### TASK DESCRIPTION
Omit the pictures and reproduce the rest of the listing exactly.

Start of RECORD EXTRACTS

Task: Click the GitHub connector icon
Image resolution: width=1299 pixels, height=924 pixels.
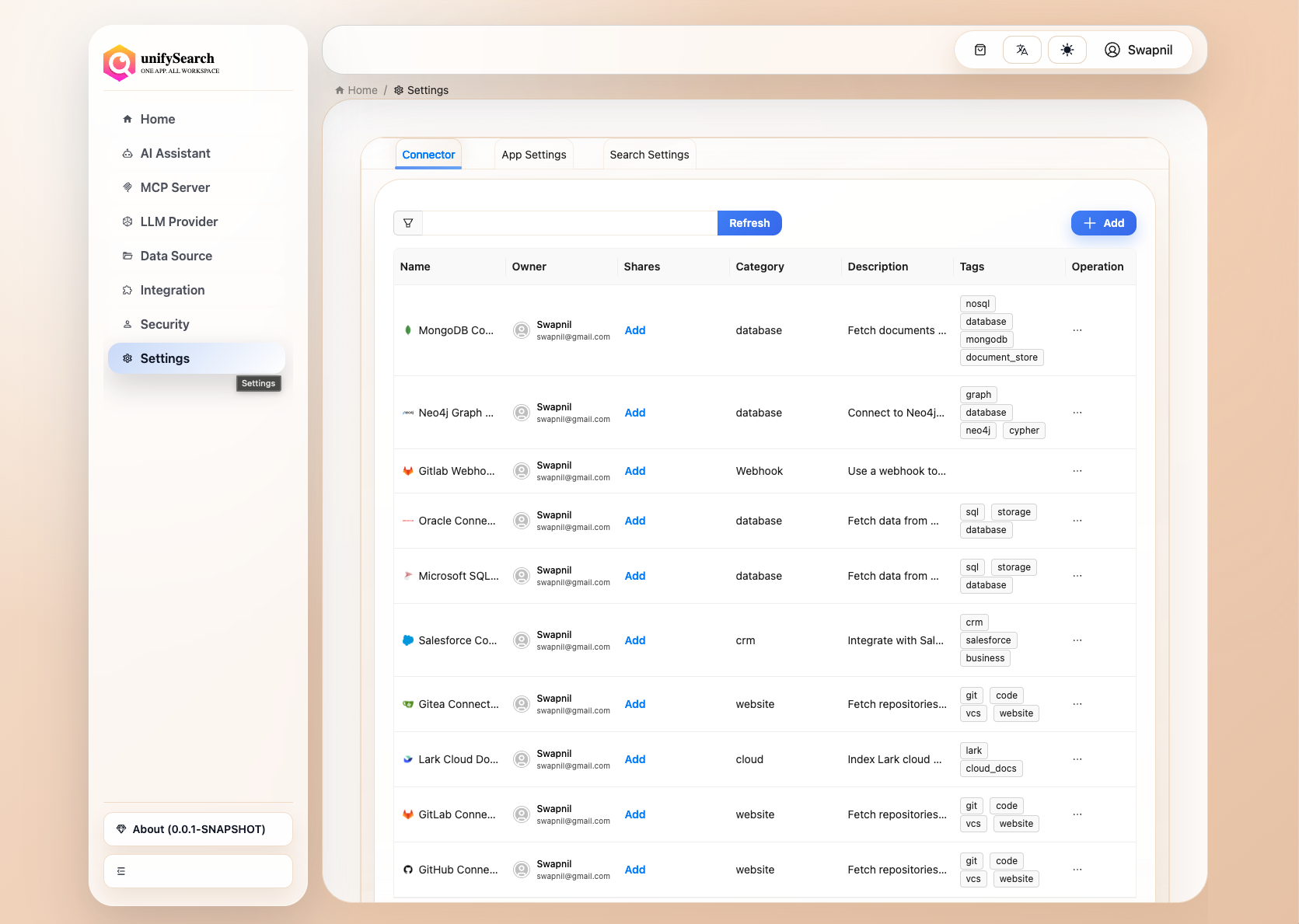Action: pos(408,870)
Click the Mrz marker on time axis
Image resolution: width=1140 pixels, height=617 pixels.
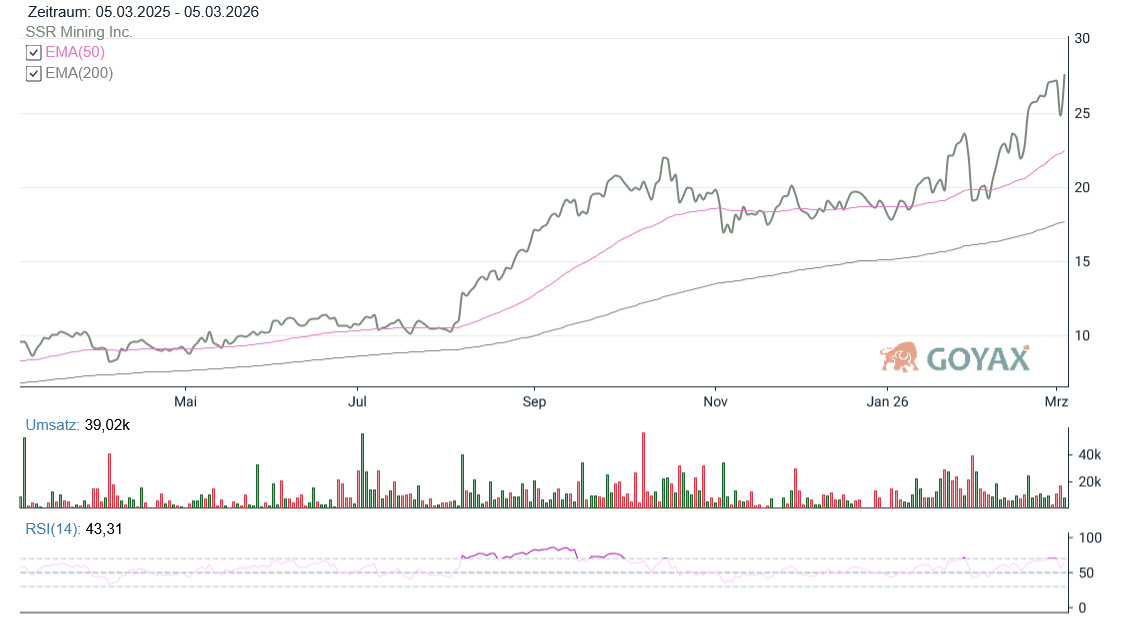[x=1057, y=402]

End of RECORD EXTRACTS

### ANSWER TO THIS PROBLEM
Task: Click the GitHub connector icon
Image resolution: width=1299 pixels, height=924 pixels.
Action: pos(408,870)
Click the Mrz marker on time axis
Image resolution: width=1140 pixels, height=617 pixels.
[x=1057, y=402]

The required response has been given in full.